ÓRGÃO JULGADOR : Câmaras Reunidas Cíveis

AÇÃO RESCISÓRIA (47) No 0710549-26.2018.8.18.0000

AUTOR: MOANA PREMOLDADOS E CONSTRUCOES LTDA

Advogado(s) do reclamante: PAULO VICTOR DE LIMA SANTOS

REU: JOSE WILSON DE MACEDO

Advogado(s) do reclamado: LEANDRO CARDOSO LAGES, EDUARDO ALBUQUERQUE RODRIGUES DINIZ

RELATOR(A): Desembargador FERNANDO CARVALHO MENDES



EMENTA


 

PROCESSUAL CIVIL. AÇÃO RESCISÓRIA. VIOLAÇÃO MANIFESTA A NORMA JURÍDICA. OCORRÊNCIA. DECISÃO TRANSITADA EM JULGADO QUE IMPEDE A ADMISSIBILIDADE DO RECURSO DE APELAÇÃO. APELAÇÃO CÍVEL NÃO CONHECIDA EM RAZÃO DE DESERÇÃO. AGENDAMENTO DO PREPARO. AUSÊNCIA DE DETERMINAÇÃO DO RECOLHIMENTO DAS CUSTAS EM DOBRO. VIOLAÇÃO AOS PRINCÍPIOS DA PRIMAZIA DO JULGAMENTO DO MÉRITO E DA VEDAÇÃO DAS DECISÕES SURPRESA. POSSIBILIDADE DE RESCISÃO PARCIAL DA SENTENÇA, ACÓRDÃO OU DECISÃO MONOCRÁTICA RESCINDENDA. AÇÃO RESCISÓRIA JULGADA PROCEDENTE. 
1. , O não conhecimento do recurso de apelação ocorreu em razão de a parte ter apresentado agendamento do pagamento do preparo recursal com data posterior à interposição do recurso.
2. O mero comprovante de agendamento do preparo não serve para a comprovação da quitação da obrigação da recorrente, devendo a parte providenciar o recolhimento em dobro das custas processuais, nos termos do art. 1.007, § 4º, do CPC/2015, sob pena de, somente após o não pagamento em dobro do preparo, configurar-se a deserção.
3. A decisão proferida pelo Exmo. Desembargador Relator julgou monocraticamente a Apelação Cível interposta pela ora requerente, declarando a deserção do recurso, sem a devida intimação dos requerentes para se manifestarem acerca de tal possibilidade, como preceituam os artigos 9º, caput, e 10 do CPC/2015. 
4. Não tendo o Exmo.
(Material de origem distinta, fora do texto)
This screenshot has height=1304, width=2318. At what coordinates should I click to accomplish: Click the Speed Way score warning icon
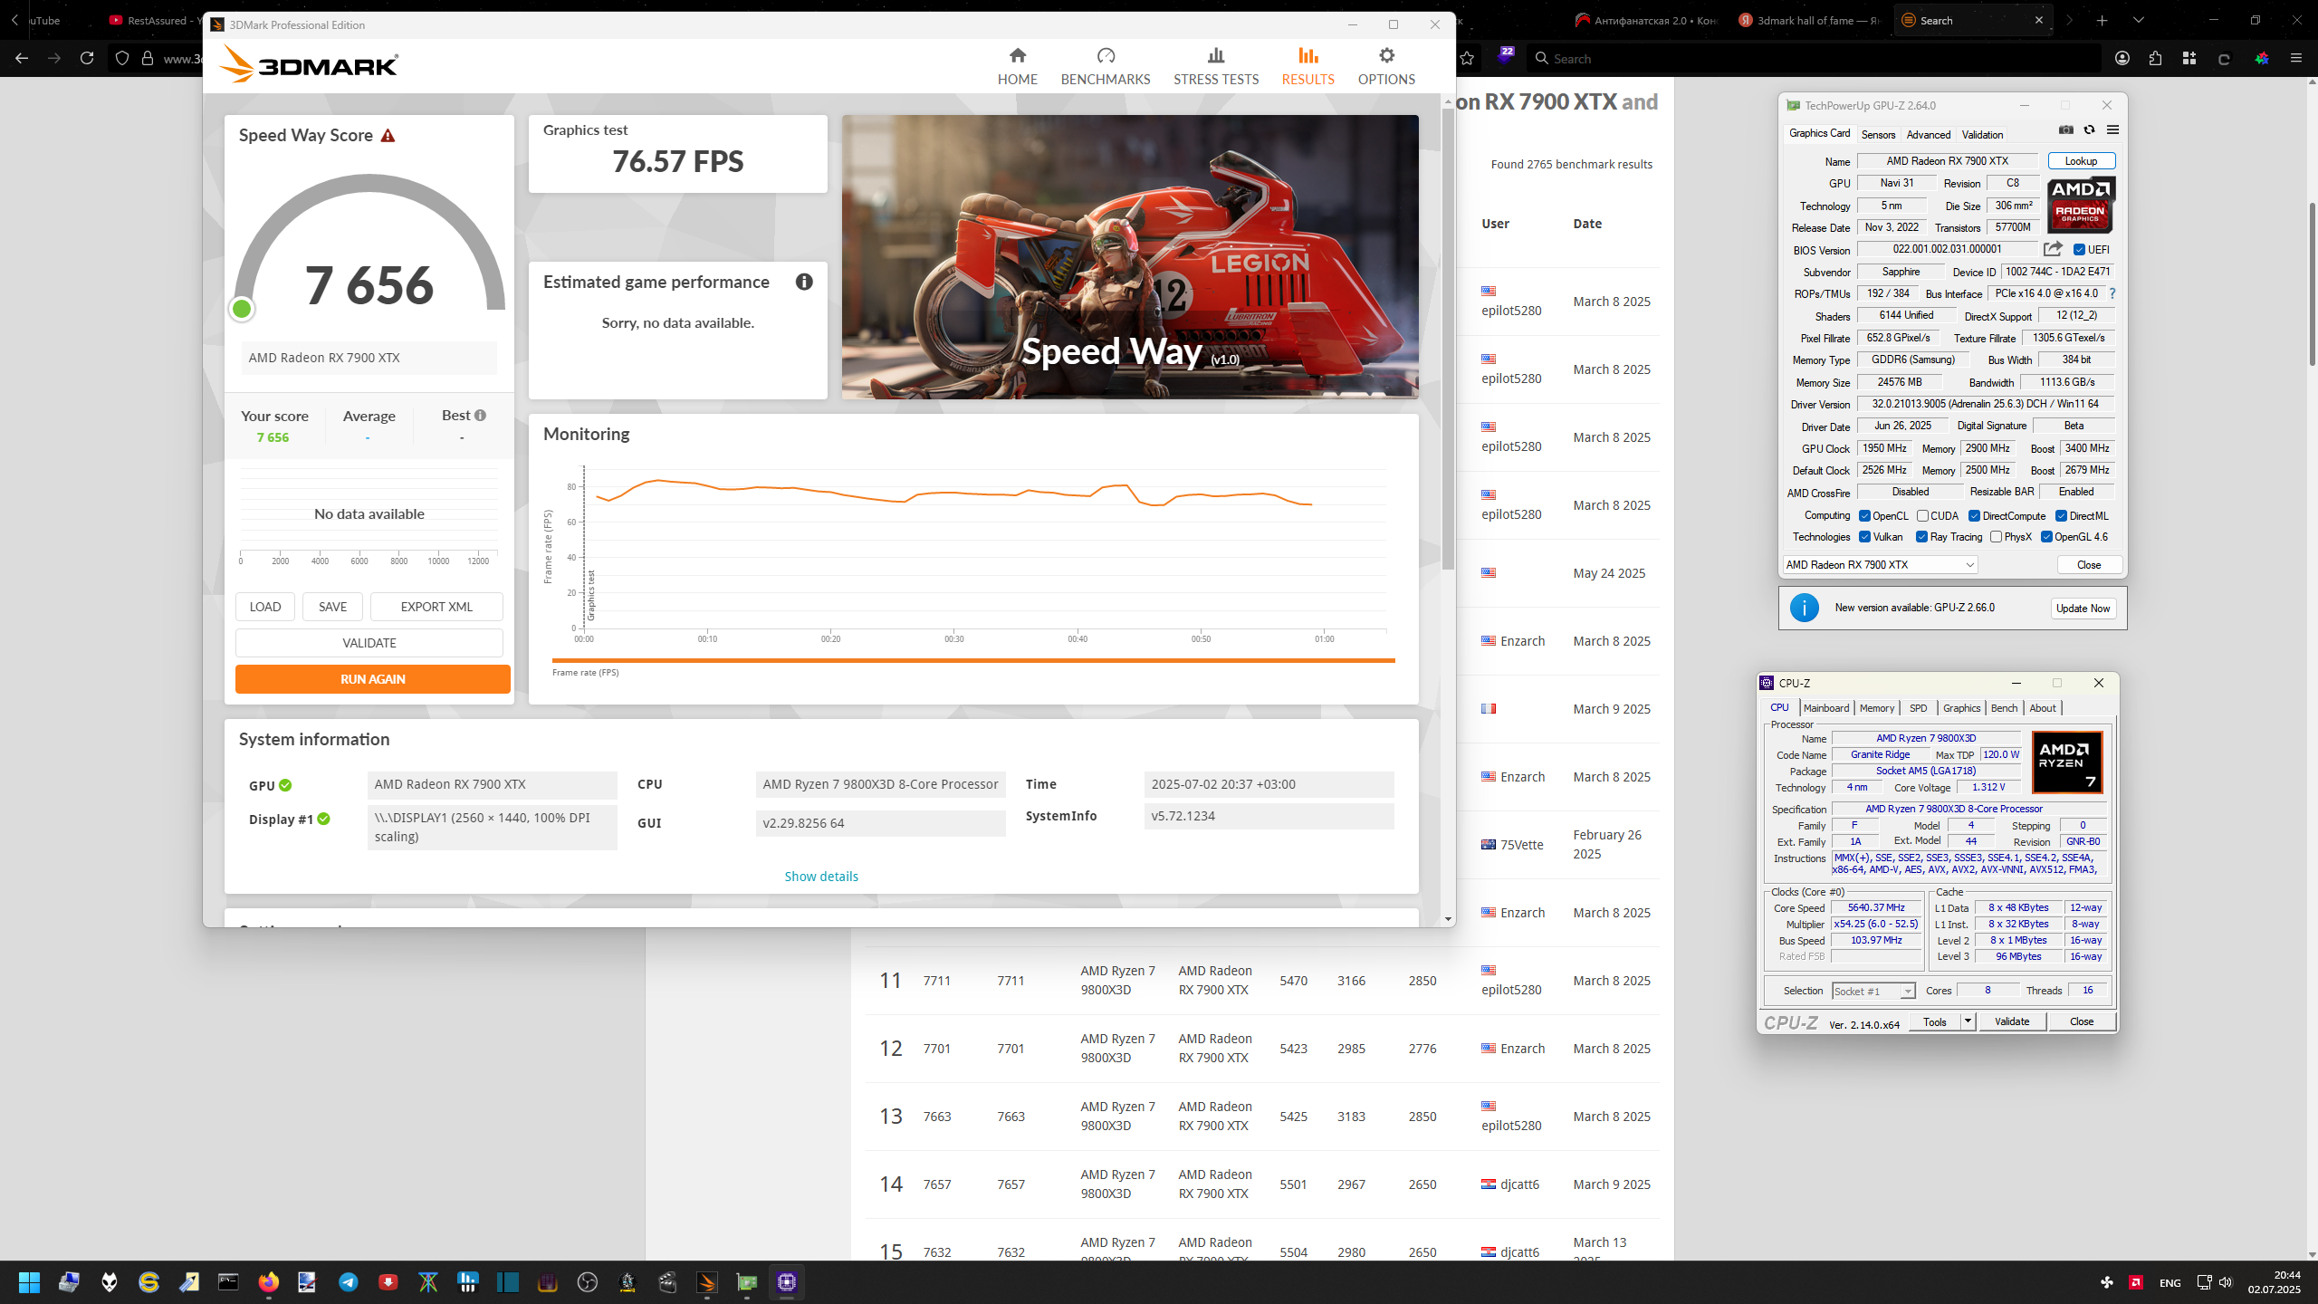tap(388, 136)
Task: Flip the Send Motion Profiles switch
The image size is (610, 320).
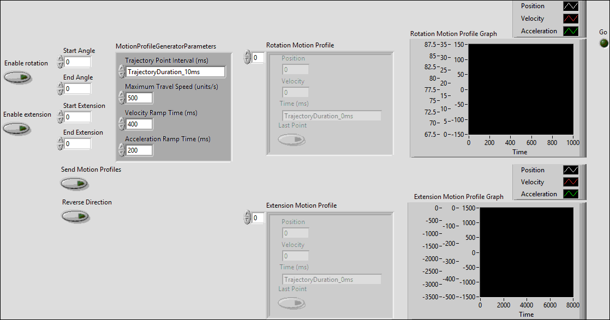Action: (74, 184)
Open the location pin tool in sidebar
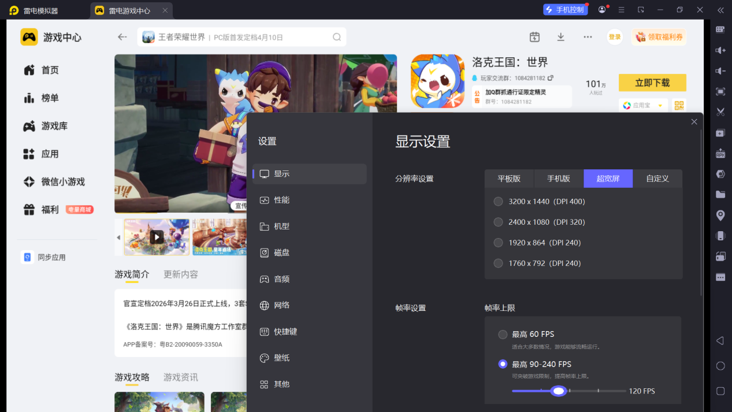 click(720, 216)
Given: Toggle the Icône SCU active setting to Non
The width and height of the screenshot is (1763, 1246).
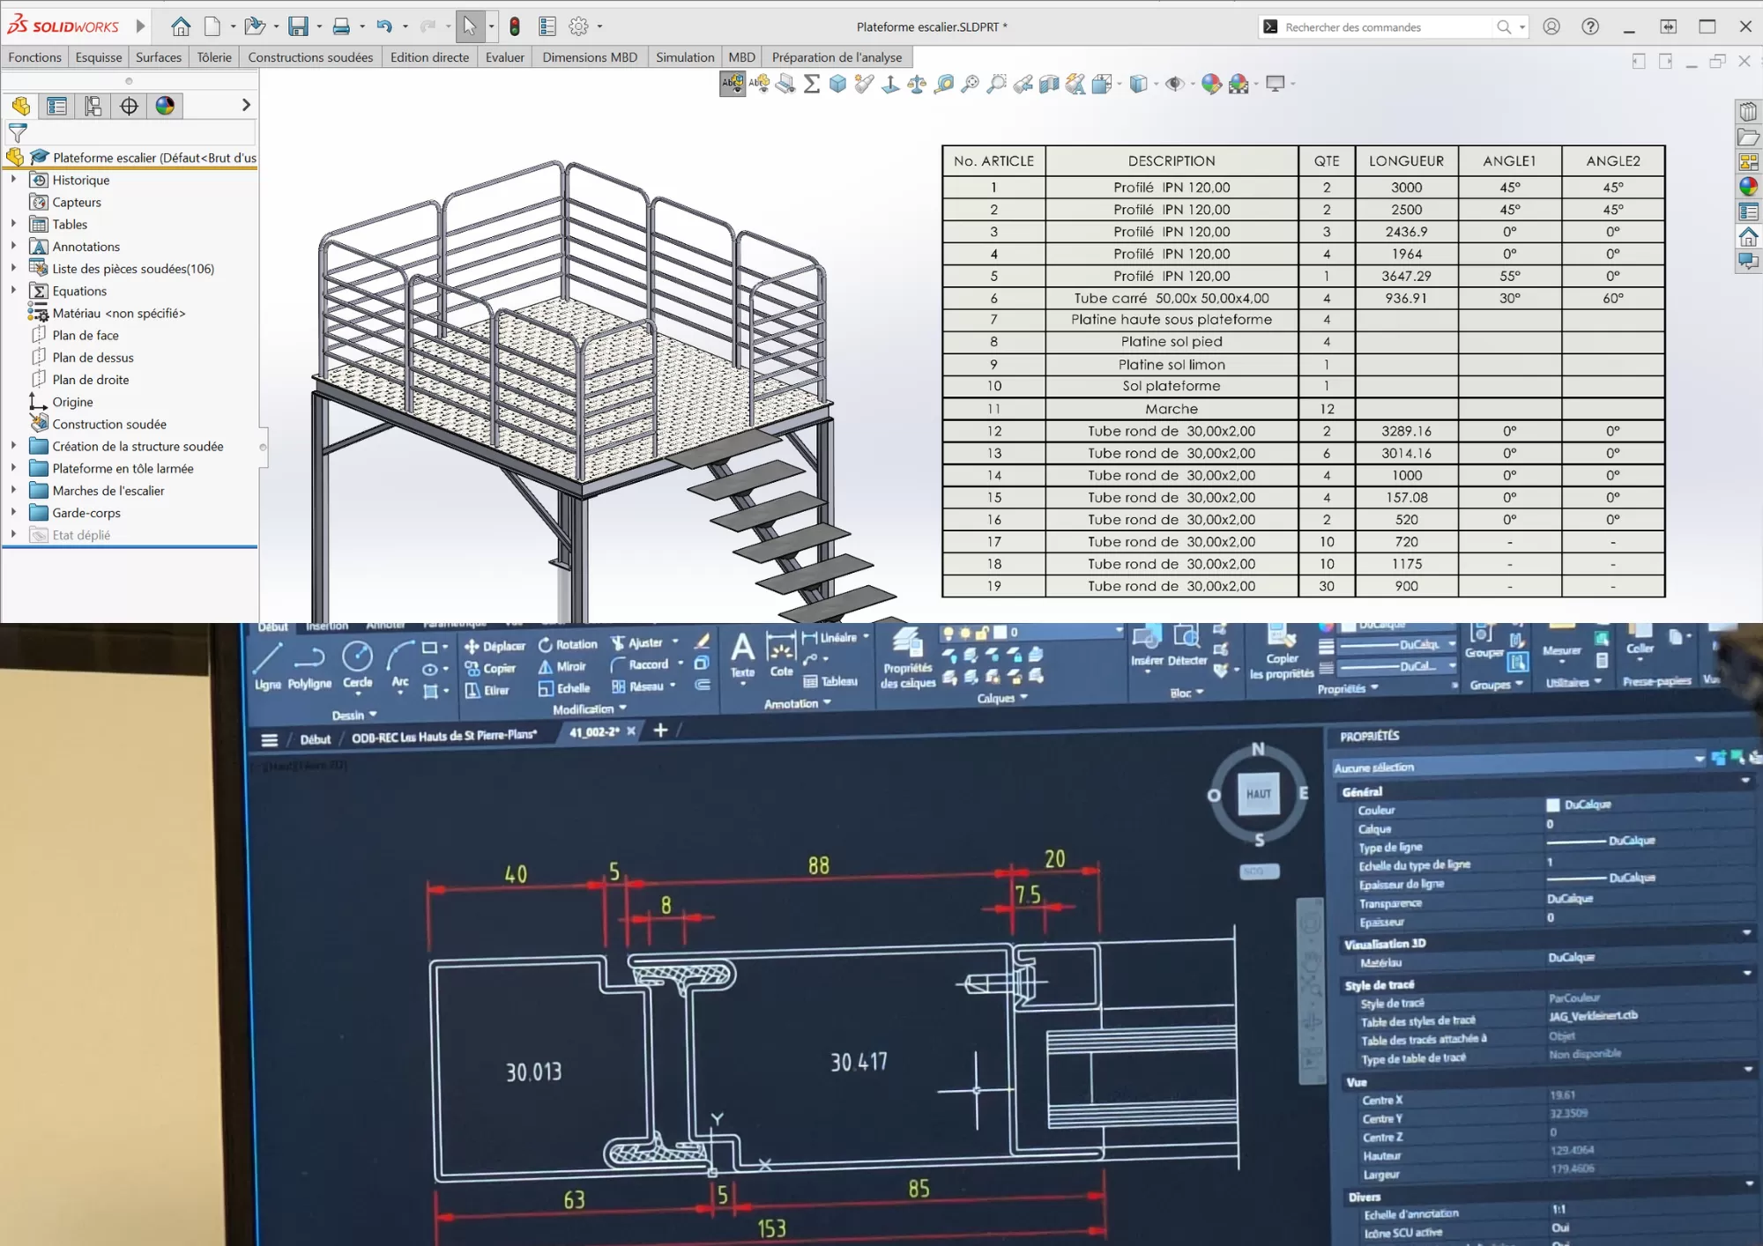Looking at the screenshot, I should point(1560,1227).
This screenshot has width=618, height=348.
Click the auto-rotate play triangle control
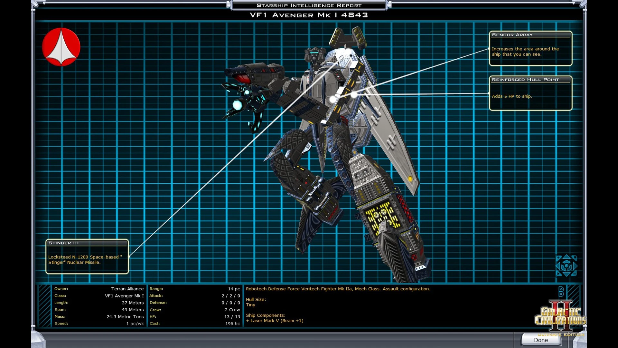tap(558, 274)
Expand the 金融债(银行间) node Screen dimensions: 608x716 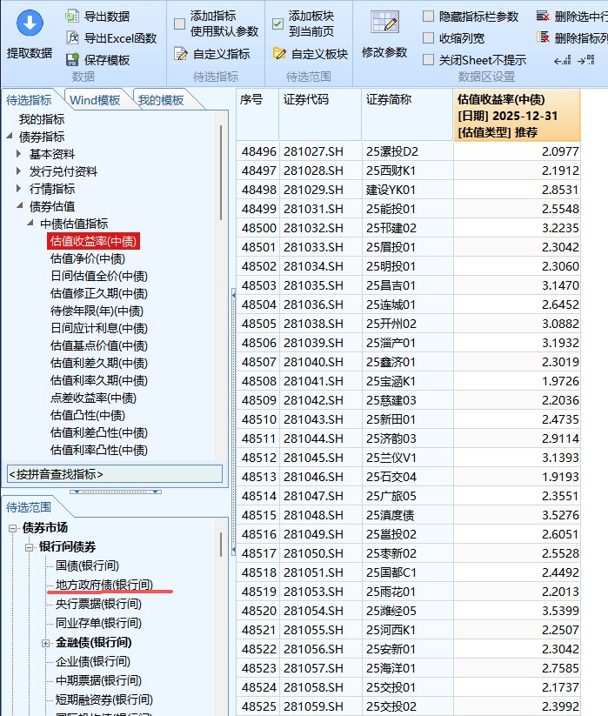click(x=45, y=642)
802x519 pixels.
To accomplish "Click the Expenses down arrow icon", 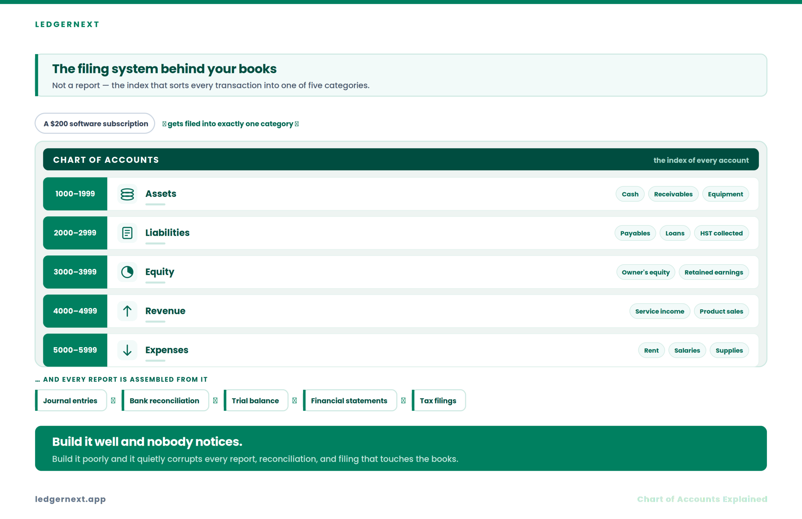I will (x=127, y=350).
Relator permitido à parte autora se manifestar acerca da irregularidade e da possibilidade de saneamento do vício, vislumbro a possibilidade de prejuízos, pois fica claramente demonstrado o cerceamento ao seu direito em se manifestar acerca da decisão de deserção, restando violados os princípios do contraditório e da ampla defesa, garantidos aos litigantes pelo artigo 5º, LV, da CRFB/88.
5. Ação Rescisória julgada procedente para rescindir parcialmente a decisão monocrática de Id. 223676, mantendo-se o não conhecimento da Apelação Cível interposta pela parte ré e dando-se o regular prosseguimento e julgamento da Apelação Cível interposta pela autora da presente Ação Rescisória. 

 


RELATÓRIO


 

AÇÃO RESCISÓRIA (47) -0710549-26.2018.8.18.0000
Origem: 
AUTOR: MOANA PREMOLDADOS E CONSTRUCOES LTDA
 
Advogado do(a) AUTOR: PAULO VICTOR DE LIMA SANTOS - PI16582-A

REU: JOSE WILSON DE MACEDO

Advogados do(a) REU: LEANDRO CARDOSO LAGES - PI2753-A, EDUARDO ALBUQUERQUE RODRIGUES DINIZ - PI2624-A

RELATOR(A): Desembargador FERNANDO CARVALHO MENDES

Trata-se de Ação Rescisória n. 0710549-26.2018.8.18.0000 ajuizada por MOANA PREMOLDADOS E CONSTRUÇÕES LTDA. (Id. 223427) contra JOSÉ WILSON DE MACEDO, a fim de desconstituir a Decisão Monocrática proferida nos autos da Apelação Cível n. 2013.0001.004300-5, pelo Exmo. Des. Raimundo Eufrásio Alves Filho (Id. 223676) e a sentença proferida pelo juízo da 3ª Vara Cível da Comarca de Teresina-PI (Id. 223680), nos autos da Ação de Indenização por Danos Morais e Materiais n. 0005277-85.2003.8.18.0140.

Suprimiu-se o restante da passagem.